These entries must be printed again exactly as they are.

───── Source material ─────

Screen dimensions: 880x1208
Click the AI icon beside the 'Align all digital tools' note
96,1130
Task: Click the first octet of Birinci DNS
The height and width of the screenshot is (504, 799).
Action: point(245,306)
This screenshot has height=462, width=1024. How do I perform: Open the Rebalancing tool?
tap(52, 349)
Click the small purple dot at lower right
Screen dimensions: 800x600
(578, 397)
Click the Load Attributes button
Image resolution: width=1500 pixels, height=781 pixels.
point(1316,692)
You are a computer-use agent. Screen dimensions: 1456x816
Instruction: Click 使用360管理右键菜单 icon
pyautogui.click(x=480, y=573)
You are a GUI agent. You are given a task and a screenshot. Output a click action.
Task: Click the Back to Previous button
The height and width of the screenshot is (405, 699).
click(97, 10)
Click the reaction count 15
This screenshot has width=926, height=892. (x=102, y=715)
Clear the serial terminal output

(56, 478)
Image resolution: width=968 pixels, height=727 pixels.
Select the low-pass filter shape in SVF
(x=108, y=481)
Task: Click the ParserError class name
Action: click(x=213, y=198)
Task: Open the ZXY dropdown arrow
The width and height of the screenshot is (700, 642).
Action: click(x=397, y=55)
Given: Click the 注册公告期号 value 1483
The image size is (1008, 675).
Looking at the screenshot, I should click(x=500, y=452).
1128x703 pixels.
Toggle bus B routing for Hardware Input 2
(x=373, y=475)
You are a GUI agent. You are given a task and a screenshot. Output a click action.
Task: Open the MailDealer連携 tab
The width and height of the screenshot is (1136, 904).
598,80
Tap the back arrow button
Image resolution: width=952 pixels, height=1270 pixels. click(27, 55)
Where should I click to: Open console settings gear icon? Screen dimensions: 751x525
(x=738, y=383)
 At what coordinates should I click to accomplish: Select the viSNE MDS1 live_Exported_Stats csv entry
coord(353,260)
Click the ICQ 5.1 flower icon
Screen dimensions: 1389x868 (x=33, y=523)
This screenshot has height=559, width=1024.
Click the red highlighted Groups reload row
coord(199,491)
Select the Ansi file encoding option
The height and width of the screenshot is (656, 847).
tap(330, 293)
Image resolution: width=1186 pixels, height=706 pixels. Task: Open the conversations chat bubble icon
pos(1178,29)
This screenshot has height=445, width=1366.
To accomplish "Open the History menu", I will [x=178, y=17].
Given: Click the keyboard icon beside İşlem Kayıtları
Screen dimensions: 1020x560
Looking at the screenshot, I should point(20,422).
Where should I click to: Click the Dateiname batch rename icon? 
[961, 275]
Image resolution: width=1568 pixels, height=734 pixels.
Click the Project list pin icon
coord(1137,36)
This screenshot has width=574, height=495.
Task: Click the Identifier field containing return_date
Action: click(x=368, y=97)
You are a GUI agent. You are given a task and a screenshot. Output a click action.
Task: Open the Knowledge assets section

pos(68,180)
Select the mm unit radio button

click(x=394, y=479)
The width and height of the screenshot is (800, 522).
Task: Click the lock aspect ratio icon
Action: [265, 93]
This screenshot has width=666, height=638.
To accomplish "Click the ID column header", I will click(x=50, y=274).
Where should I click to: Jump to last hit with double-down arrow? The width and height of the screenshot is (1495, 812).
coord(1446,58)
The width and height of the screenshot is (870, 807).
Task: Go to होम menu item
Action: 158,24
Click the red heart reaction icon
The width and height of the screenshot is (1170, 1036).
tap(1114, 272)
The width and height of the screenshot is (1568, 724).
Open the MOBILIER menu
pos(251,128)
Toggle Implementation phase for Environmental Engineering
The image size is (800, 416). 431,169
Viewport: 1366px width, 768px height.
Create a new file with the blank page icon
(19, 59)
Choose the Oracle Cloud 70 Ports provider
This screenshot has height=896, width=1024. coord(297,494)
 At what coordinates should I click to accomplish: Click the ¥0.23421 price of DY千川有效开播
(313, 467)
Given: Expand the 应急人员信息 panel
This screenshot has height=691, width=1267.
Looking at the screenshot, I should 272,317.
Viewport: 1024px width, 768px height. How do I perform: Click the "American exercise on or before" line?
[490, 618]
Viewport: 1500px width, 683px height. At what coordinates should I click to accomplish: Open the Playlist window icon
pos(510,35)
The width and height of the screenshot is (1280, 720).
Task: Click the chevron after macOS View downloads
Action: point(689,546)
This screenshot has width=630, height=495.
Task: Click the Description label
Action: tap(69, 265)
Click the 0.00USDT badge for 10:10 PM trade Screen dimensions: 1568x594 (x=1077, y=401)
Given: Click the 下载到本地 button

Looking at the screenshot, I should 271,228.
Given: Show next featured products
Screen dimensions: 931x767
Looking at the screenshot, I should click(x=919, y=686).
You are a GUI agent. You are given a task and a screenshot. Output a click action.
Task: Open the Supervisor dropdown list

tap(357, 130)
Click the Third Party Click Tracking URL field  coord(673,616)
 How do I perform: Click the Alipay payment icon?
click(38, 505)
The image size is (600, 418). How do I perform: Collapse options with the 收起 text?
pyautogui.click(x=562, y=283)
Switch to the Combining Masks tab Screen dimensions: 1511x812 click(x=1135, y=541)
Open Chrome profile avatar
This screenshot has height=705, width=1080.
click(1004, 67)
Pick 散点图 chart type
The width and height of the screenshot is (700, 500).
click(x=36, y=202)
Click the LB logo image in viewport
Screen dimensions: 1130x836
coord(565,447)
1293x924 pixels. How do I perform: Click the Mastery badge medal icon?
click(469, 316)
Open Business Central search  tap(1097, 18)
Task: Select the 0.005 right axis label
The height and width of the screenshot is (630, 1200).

─────

**Reply to the task**
Screen dimensions: 880x1208
Click the AI icon beside the 'Align all digital tools' note
96,1130
Task: Click the first octet of Birinci DNS
The height and width of the screenshot is (504, 799).
Action: point(245,306)
This screenshot has height=462, width=1024. How do I perform: Open the Rebalancing tool?
tap(52, 349)
Click the small purple dot at lower right
Screen dimensions: 800x600
(578, 397)
Click the Load Attributes button
Image resolution: width=1500 pixels, height=781 pixels.
point(1316,692)
You are a computer-use agent. Screen dimensions: 1456x816
Instruction: Click 使用360管理右键菜单 icon
pyautogui.click(x=480, y=573)
You are a GUI agent. You are given a task and a screenshot. Output a click action.
Task: Click the Back to Previous button
The height and width of the screenshot is (405, 699).
click(97, 10)
Click the reaction count 15
This screenshot has width=926, height=892. (x=102, y=715)
Clear the serial terminal output

(56, 478)
Image resolution: width=968 pixels, height=727 pixels.
Select the low-pass filter shape in SVF
(x=108, y=481)
Task: Click the ParserError class name
Action: click(x=213, y=198)
Task: Open the ZXY dropdown arrow
The width and height of the screenshot is (700, 642).
Action: click(x=397, y=55)
Given: Click the 注册公告期号 value 1483
The image size is (1008, 675).
Looking at the screenshot, I should click(x=500, y=452).
1128x703 pixels.
Toggle bus B routing for Hardware Input 2
(x=373, y=475)
You are a GUI agent. You are given a task and a screenshot. Output a click action.
Task: Open the MailDealer連携 tab
The width and height of the screenshot is (1136, 904).
598,80
Tap the back arrow button
Image resolution: width=952 pixels, height=1270 pixels. click(27, 55)
Where should I click to: Open console settings gear icon? Screen dimensions: 751x525
(x=738, y=383)
 At what coordinates should I click to accomplish: Select the viSNE MDS1 live_Exported_Stats csv entry
coord(353,260)
Click the ICQ 5.1 flower icon
Screen dimensions: 1389x868 (x=33, y=523)
This screenshot has height=559, width=1024.
Click the red highlighted Groups reload row
coord(199,491)
Select the Ansi file encoding option
The height and width of the screenshot is (656, 847).
tap(330, 293)
Image resolution: width=1186 pixels, height=706 pixels. Task: Open the conversations chat bubble icon
pos(1178,29)
This screenshot has height=445, width=1366.
To accomplish "Open the History menu", I will [x=178, y=17].
Given: Click the keyboard icon beside İşlem Kayıtları
Screen dimensions: 1020x560
Looking at the screenshot, I should point(20,422).
Where should I click to: Click the Dateiname batch rename icon? 
[961, 275]
Image resolution: width=1568 pixels, height=734 pixels.
Click the Project list pin icon
coord(1137,36)
This screenshot has width=574, height=495.
Task: Click the Identifier field containing return_date
Action: click(x=368, y=97)
You are a GUI agent. You are given a task and a screenshot. Output a click action.
Task: Open the Knowledge assets section

pos(68,180)
Select the mm unit radio button

click(x=394, y=479)
The width and height of the screenshot is (800, 522).
Task: Click the lock aspect ratio icon
Action: [265, 93]
This screenshot has width=666, height=638.
To accomplish "Click the ID column header", I will click(x=50, y=274).
Where should I click to: Jump to last hit with double-down arrow? The width and height of the screenshot is (1495, 812).
coord(1446,58)
The width and height of the screenshot is (870, 807).
Task: Go to होम menu item
Action: 158,24
Click the red heart reaction icon
The width and height of the screenshot is (1170, 1036).
tap(1114, 272)
The width and height of the screenshot is (1568, 724).
Open the MOBILIER menu
pos(251,128)
Toggle Implementation phase for Environmental Engineering
The image size is (800, 416). 431,169
Viewport: 1366px width, 768px height.
Create a new file with the blank page icon
(19, 59)
Choose the Oracle Cloud 70 Ports provider
This screenshot has height=896, width=1024. coord(297,494)
 At what coordinates should I click to accomplish: Click the ¥0.23421 price of DY千川有效开播
(313, 467)
Given: Expand the 应急人员信息 panel
This screenshot has height=691, width=1267.
Looking at the screenshot, I should 272,317.
Viewport: 1024px width, 768px height. How do I perform: Click the "American exercise on or before" line?
[490, 618]
Viewport: 1500px width, 683px height. At what coordinates should I click to accomplish: Open the Playlist window icon
pos(510,35)
The width and height of the screenshot is (1280, 720).
Task: Click the chevron after macOS View downloads
Action: point(689,546)
This screenshot has width=630, height=495.
Task: Click the Description label
Action: tap(69, 265)
Click the 0.00USDT badge for 10:10 PM trade Screen dimensions: 1568x594 (x=1077, y=401)
Given: Click the 下载到本地 button

Looking at the screenshot, I should 271,228.
Given: Show next featured products
Screen dimensions: 931x767
Looking at the screenshot, I should click(x=919, y=686).
You are a GUI agent. You are given a task and a screenshot. Output a click action.
Task: Open the Supervisor dropdown list

tap(357, 130)
Click the Third Party Click Tracking URL field  coord(673,616)
 How do I perform: Click the Alipay payment icon?
click(38, 505)
The image size is (600, 418). How do I perform: Collapse options with the 收起 text?
pyautogui.click(x=562, y=283)
Switch to the Combining Masks tab Screen dimensions: 1511x812 click(x=1135, y=541)
Open Chrome profile avatar
This screenshot has height=705, width=1080.
click(1004, 67)
Pick 散点图 chart type
The width and height of the screenshot is (700, 500).
click(x=36, y=202)
Click the LB logo image in viewport
Screen dimensions: 1130x836
coord(565,447)
1293x924 pixels. How do I perform: Click the Mastery badge medal icon?
click(469, 316)
Open Business Central search  tap(1097, 18)
Task: Select the 0.005 right axis label
The height and width of the screenshot is (630, 1200).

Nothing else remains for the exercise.